TEXT SHOWN:

It is the first authority to flex its muscle by calling for an investigation into whether the sites need planning permission. And if other authorities follow suit there could be enough strength to launch a legal challenge against the Government and get the trials stopped, according to campaigners.
Kate O'Connell, of Lincolnshire's anti-GM group the Gaia Trust, says at least a dozen other councils subject to trial sites are considering similar moves. And Environment Secretary Michael Meacher has said: 'If enough councils object to the trials, there will be no alternative but to stop them.'
Ms O'Connell said: 'That's what we're working towards. 'West Lindsey has been brilliant, getting there before anyone else. 'No one council will succeed alone, but together they should have a strong enough voice that even the Government can't ignore,' she said.
The aim is for at least 10 councils to call for a halt on testing or question the legality of the trials in planning terms so that the Local Government Association takes up the campaign. At present the Government sanctions GM schemes, saying there is no need for local planning permission and consultation because the trials are defined as agricultural. But the Gaia Trust, in tandem with Greenpeace and other groups, believes this is wrong.
West Lindsey councillors have now unanimously called for a report from officers investigating whether GM crop testing can be outlawed because it constitutes a change of land use. They want testing sites to be redefined from agriculture to research, which would put them under the Town and Country Planning Act of 1990.
This would force consultation and give the council the power to refuse permission. The officers' report, which is to be presented back to members early next year, could lead to legal action against the Government over GM sites although West Lindsey is unlikely to go it alone for fear of the cost to taxpayers.

INSTRUCTION A: From the article on GM crop trials, list every organization or council named by a proper name, leaving out general references such as "the Government".
INSTRUCTION B: From the article on GM crop trials, extract the passage starting with "The aim is for" and going on through "this is wrong.".

DATA SECTION:

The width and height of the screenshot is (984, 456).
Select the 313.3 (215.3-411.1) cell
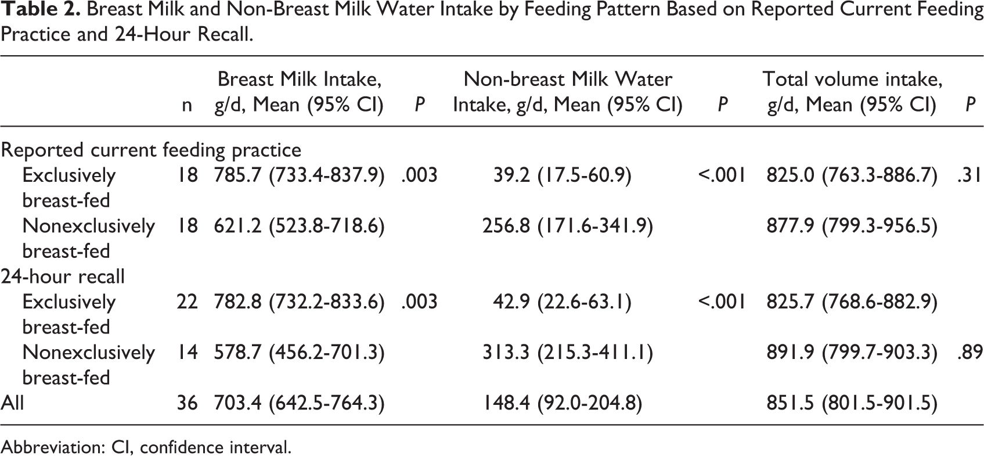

TASK SOLUTION A:
- West Lindsey (council)
- Gaia Trust
- Local Government Association
- Greenpeace

TASK SOLUTION B:
The aim is for at least 10 councils to call for a halt on testing or question the legality of the trials in planning terms so that the Local Government Association takes up the campaign. At present the Government sanctions GM schemes, saying there is no need for local planning permission and consultation because the trials are defined as agricultural. But the Gaia Trust, in tandem with Greenpeace and other groups, believes this is wrong.